Touchscreen implementation in machine control has seen a significant increase over the past several years. Much of this might have to do with the increased number of PC-based control installations on machines of all types.

By observation alone, touchscreen implementation in machine control appears to have increased. In a report from IMS Research, 47% of all industrial PC revenue comes from panel PCs, which include touchscreens.

One might get a sense that touchscreen deployment is becoming more commonplace as the technology becomes less costly and more reliable. Since its commercial introduction in the early ’80s, touchscreen’s costs have dropped so dramatically that the technology is deployed in many personal devices such as PDAs, Nintendo, cell phones and Blackberries.

Touchscreen Types

A resistive touchscreen panel consists of several layers. The most important are two, thin, metallic, electrically conductive and resistive layers separated by a thin space. When an object touches the panel, the layers are connected at that point, and the panel electrically acts similar to two voltage dividers with connected outputs. This causes a change in electrical current, which is registered as a touch event and sent to the controller for processing. A resistive touch panel output can consist of between four and eight wires. The positions of the conductive contacts in resistive layers differ depending on how many wires are used. Resistive touchscreen panels are not affected by outside elements such as dust or water.

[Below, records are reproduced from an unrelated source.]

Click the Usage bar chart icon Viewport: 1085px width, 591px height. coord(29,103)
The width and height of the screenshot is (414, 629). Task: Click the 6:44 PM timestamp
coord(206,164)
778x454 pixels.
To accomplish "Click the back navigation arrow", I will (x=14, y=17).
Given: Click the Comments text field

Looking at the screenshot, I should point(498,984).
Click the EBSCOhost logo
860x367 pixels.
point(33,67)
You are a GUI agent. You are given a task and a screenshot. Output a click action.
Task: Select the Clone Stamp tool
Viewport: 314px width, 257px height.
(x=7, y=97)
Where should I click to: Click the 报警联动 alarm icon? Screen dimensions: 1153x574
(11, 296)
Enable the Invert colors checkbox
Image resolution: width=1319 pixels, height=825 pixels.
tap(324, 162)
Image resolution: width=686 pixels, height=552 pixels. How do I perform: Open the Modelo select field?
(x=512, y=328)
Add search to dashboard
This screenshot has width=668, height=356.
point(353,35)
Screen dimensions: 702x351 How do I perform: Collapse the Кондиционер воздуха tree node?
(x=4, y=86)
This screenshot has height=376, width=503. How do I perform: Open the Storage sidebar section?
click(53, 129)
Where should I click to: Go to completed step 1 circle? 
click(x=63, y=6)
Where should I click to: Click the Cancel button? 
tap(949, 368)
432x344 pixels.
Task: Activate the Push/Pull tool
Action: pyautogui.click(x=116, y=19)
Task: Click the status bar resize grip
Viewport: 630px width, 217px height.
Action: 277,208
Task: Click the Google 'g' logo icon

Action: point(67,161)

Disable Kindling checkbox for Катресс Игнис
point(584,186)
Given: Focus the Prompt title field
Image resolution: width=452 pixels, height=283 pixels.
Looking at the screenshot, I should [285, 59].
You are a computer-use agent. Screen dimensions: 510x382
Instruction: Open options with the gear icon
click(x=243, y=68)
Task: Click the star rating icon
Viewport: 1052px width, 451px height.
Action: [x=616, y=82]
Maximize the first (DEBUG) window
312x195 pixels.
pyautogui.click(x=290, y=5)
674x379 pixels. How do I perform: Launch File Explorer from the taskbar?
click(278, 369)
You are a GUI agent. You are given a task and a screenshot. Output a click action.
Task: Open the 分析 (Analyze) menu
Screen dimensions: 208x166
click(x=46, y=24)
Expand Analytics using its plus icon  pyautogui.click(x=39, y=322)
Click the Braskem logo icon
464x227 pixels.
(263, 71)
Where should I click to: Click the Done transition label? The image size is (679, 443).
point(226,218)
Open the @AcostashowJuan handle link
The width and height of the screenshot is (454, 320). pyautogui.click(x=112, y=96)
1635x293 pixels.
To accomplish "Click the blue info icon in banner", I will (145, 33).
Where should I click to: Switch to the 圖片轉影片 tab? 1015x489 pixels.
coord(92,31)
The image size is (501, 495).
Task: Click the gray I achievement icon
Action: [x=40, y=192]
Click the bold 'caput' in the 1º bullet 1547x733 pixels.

A capacitive touchscreen panel is coated with a material, typically indium-tin oxide, that conducts a continuous electrical current across the screen. As a result, the screen exhibits a controlled static field in both the horizontal and vertical axes, hence achieving capacitive structure. When the panel sensor's capacitance field is altered by another capacitance field, such as the human body, circuits at each corner of the panel measure a resultant distortion in reference field characteristics and send the information about the event to a controller to process. Capacitive screens can be activated with a human finger or a handheld conductive device and are not affected by outside elements. The screen exhibits high clarity, but the complex signal processing electronics increase cost.

Who Uses What and Where?

Advantech uses resistive touch on all its HMI products because of price and performance benefits over all other technologies. “We see no change to any other touch technology in the near future,” says Eric Lai, HMI product manager. “Furthermore, we see no emerging technology that might impact future products. Eighty percent of all screen products shipped today are touchscreen, and that appears to be holding steady from year to year.”
An emerging market opening for Advantech is in digital signage  “The new interactive digital sign market is moving toward touchscreens, which will increase our shipments substantially more than the 80%,” says Chuck Harrell, promotion manager. With digital signage adding substantial volume to touchscreen production, even lower costs can be expected—all the more advantageous to Machine Builder Nation.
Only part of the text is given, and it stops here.